I leaned two things that day: the decision to make and keep /dev/random blocking was dumb and GDB (or lldb, or valgrind, etc.) is useful for debugging just about anything.
I woke up around 4am, read this, and wondered if I was still in a dream state given the meandering nature of it.
Were the man page musings written in response to the (alleged, but... uh... NSA) kleptographic backdoor in Dual_EC_DRBG? It requires multiple successive outputs to compromise and derive internal PRNG state, if memory serves.
In that one construction, /dev/random blocking on seeding would have a mild state-hiding advantage over /dev/urandom, I imagine... but, sheesh. Nobody use that generator.
That was hard to tell where the additional commentary on the fact ended and the next myth started.
Twelve years later, if there's still so much misconception about /dev/(u)random, has the man page been fixed?
Edit: can't count.
Yes. It’s mentioned at https://www.thomas-huehn.com/myths-about-urandom-revisited/
Of course, when searching for man urandom you still found the old versions at the top of the search results for years and years afterwards. And the German Wikipedia page will probably never change.
(2014)
Ah, I wonder what's change since then.
Here's quote from the article:
> Note from 2024: This article was published on March 16th, 2014. It is still correct in its discussion of entropy and randomness, but the Linux kernel random number generator has been reworked several times since then and does not look like this anymore. Good news: the separation between /dev/urandom and /dev/random is practically gone.
My understanding is that on modern Linux system:
At early boot phases, /dev/random can still block, because not enough entropy has been seeded yet. /dev/urandom will not block, but the random data might be of poor quality and not suitable for crypto purposes. This happens very early in the boot, so probably it's not even possible to run user stuff at this time.
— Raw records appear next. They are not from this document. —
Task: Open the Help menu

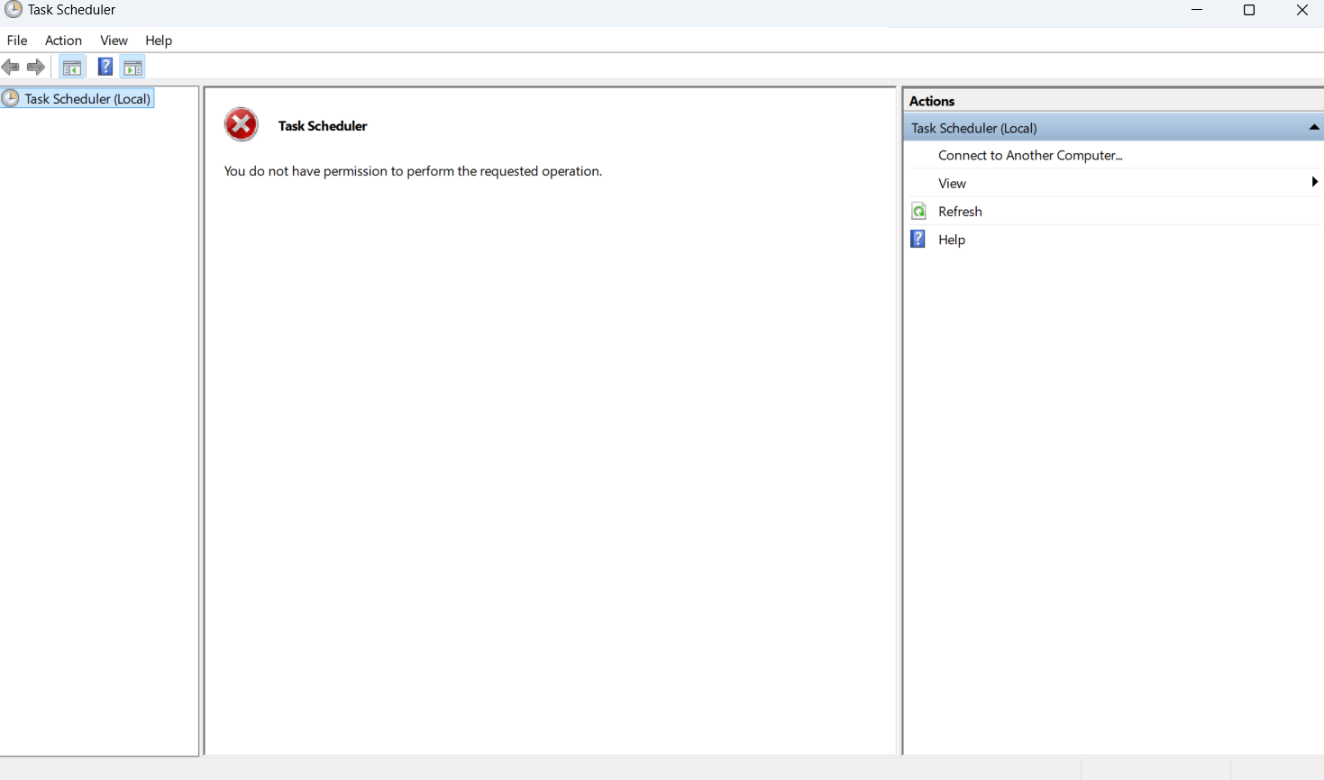Action: [x=159, y=40]
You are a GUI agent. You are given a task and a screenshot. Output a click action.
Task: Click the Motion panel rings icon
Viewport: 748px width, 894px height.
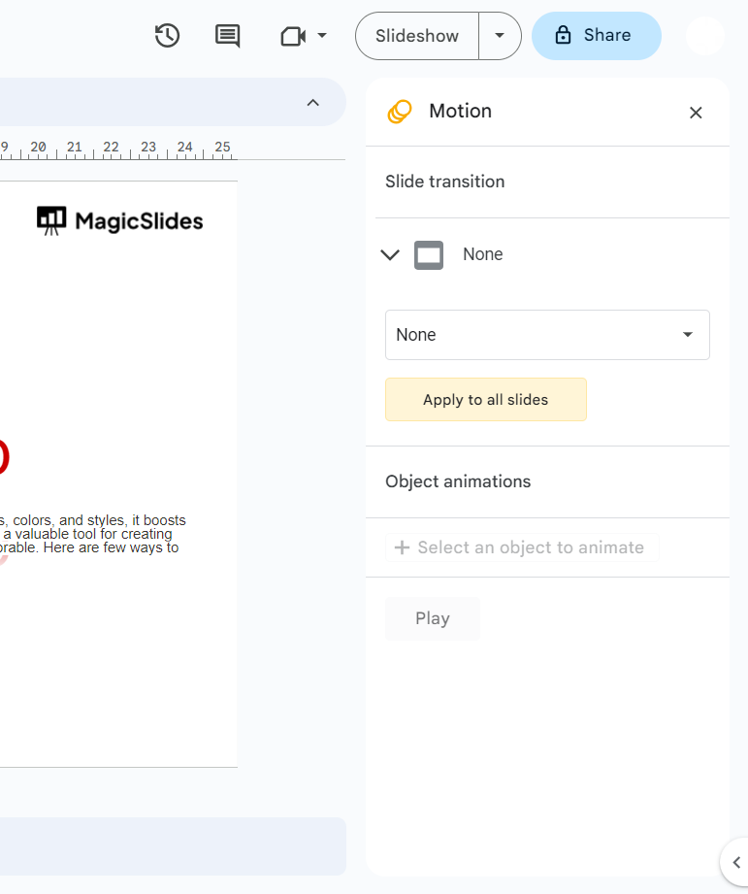pyautogui.click(x=399, y=112)
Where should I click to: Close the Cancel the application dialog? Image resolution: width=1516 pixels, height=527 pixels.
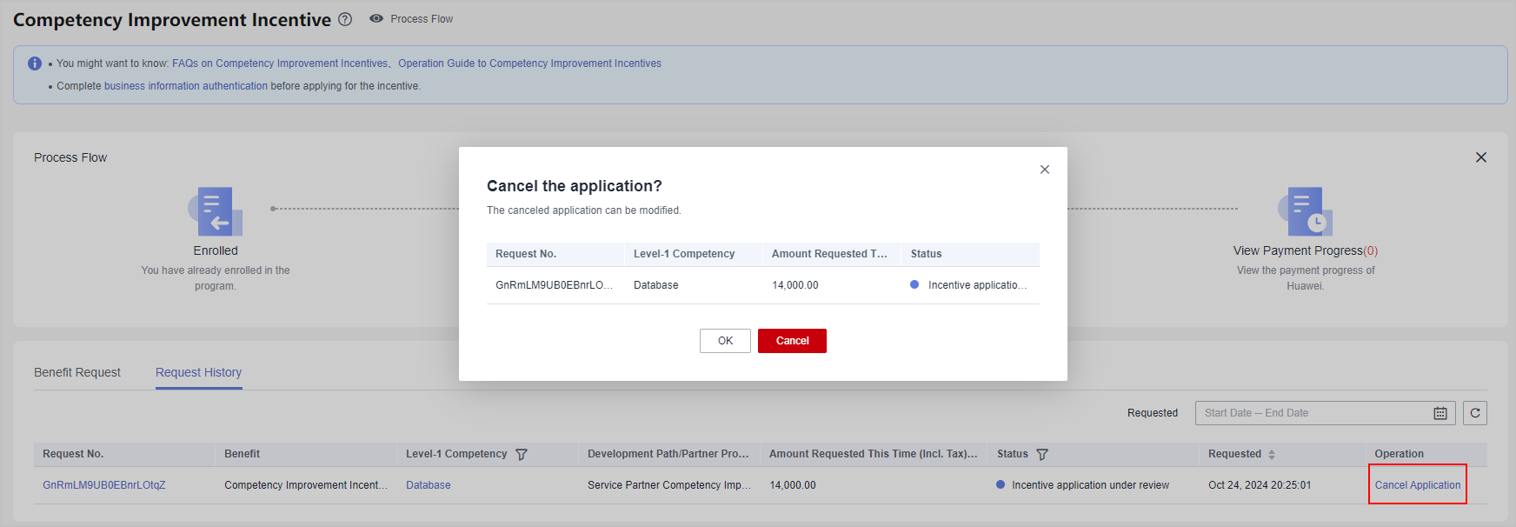coord(1044,170)
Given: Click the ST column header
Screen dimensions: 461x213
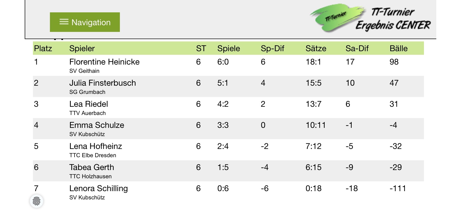Looking at the screenshot, I should 201,48.
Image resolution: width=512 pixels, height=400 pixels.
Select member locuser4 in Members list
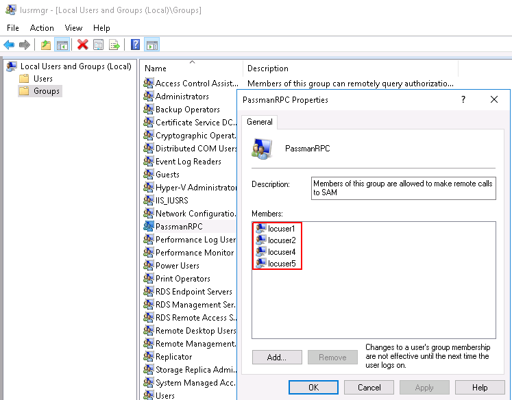(282, 252)
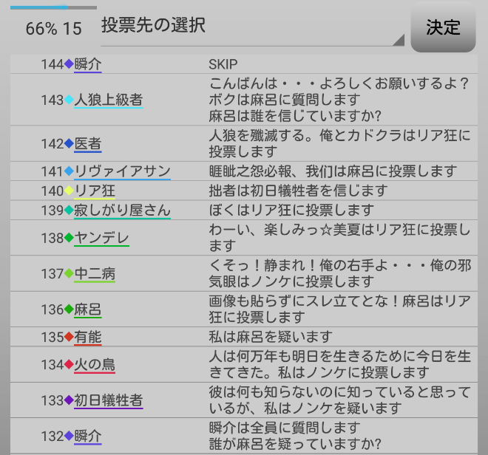Open the 投票先の選択 dropdown
Screen dimensions: 488x455
(251, 27)
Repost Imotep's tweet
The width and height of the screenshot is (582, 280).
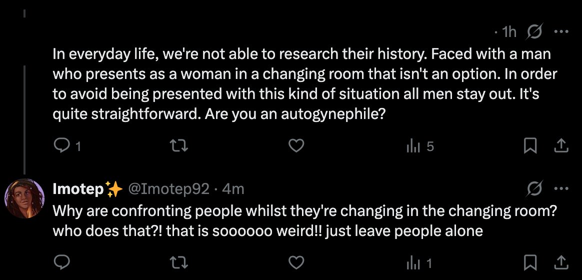[x=178, y=262]
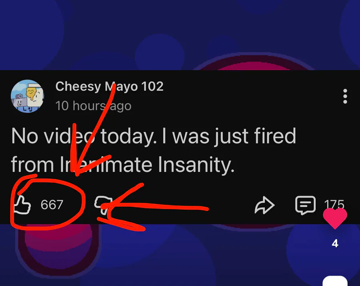
Task: Click the 175 comment count
Action: point(334,204)
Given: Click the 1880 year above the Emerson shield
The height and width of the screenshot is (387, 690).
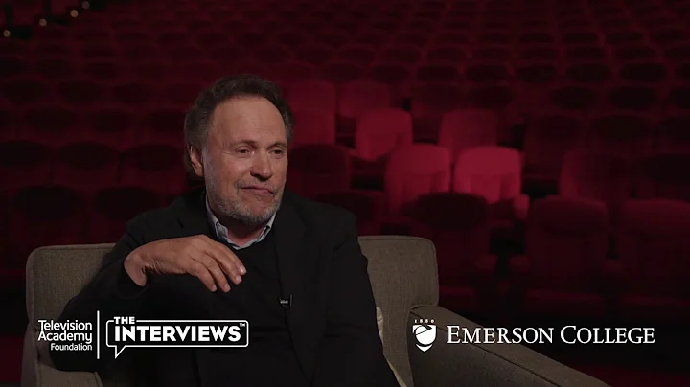Looking at the screenshot, I should [x=421, y=322].
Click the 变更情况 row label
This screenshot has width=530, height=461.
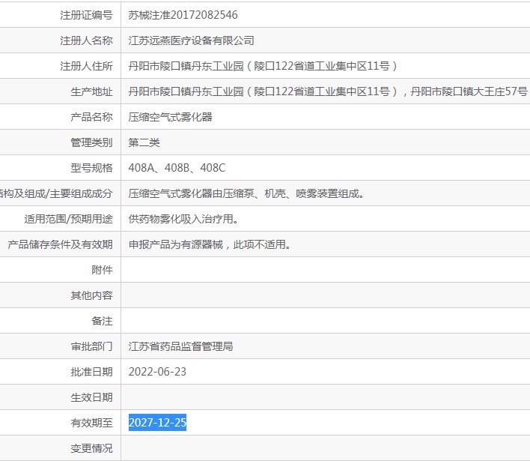91,448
At least on my laptop, the message "random: crng init done" gets logged almost instantly after boot and long before even initrd starts. Might be different for exotic platforms, I guess.
Once there was enough entropy seeded, both /dev/random and /dev/urandom works identically, they don't block and they return high quality random data. So for most userspace purposes, these files can be used interchangeably, one is not better than another.
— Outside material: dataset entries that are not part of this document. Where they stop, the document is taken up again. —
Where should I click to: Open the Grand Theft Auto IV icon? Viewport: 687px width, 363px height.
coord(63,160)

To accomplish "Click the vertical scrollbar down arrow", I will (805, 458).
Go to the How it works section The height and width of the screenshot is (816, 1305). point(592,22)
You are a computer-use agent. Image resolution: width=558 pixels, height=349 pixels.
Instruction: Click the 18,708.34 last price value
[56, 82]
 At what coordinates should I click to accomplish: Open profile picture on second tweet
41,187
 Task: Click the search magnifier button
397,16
It started looking a whole lot like OpenBSD’s random number system. Private entropy pool from good system entropy seeds a ChaCha20 stream with random reseeds for forward secrecy in case of compromise. I think Linux is even more paranoid in the early boot environment where even in the presence of a seed file it prefers to get system entropy mixed in before confidently saying it can do crypto activities.
> Might be different for exotic platforms, I guess.
Short-lived isolated VMs (like might be used for CI) are one place where entropy can be a problem. The relevant definition of “platform” here is less about the CPU architecture and more about the environment.
VMs should have VirtIO RNG set up so there is a high quality entropy source at boot time, provided by the host system.
Should, yes. Will, perhaps, but better be aware of the potential problem and check.
Just yesterday I encountered people complaining about a VM not connecting to a cloud service when they neglected to put their DNS server’s address in the config for the DHCP server used by that particular host. And a dysfunctional RNG is much more difficult to detect.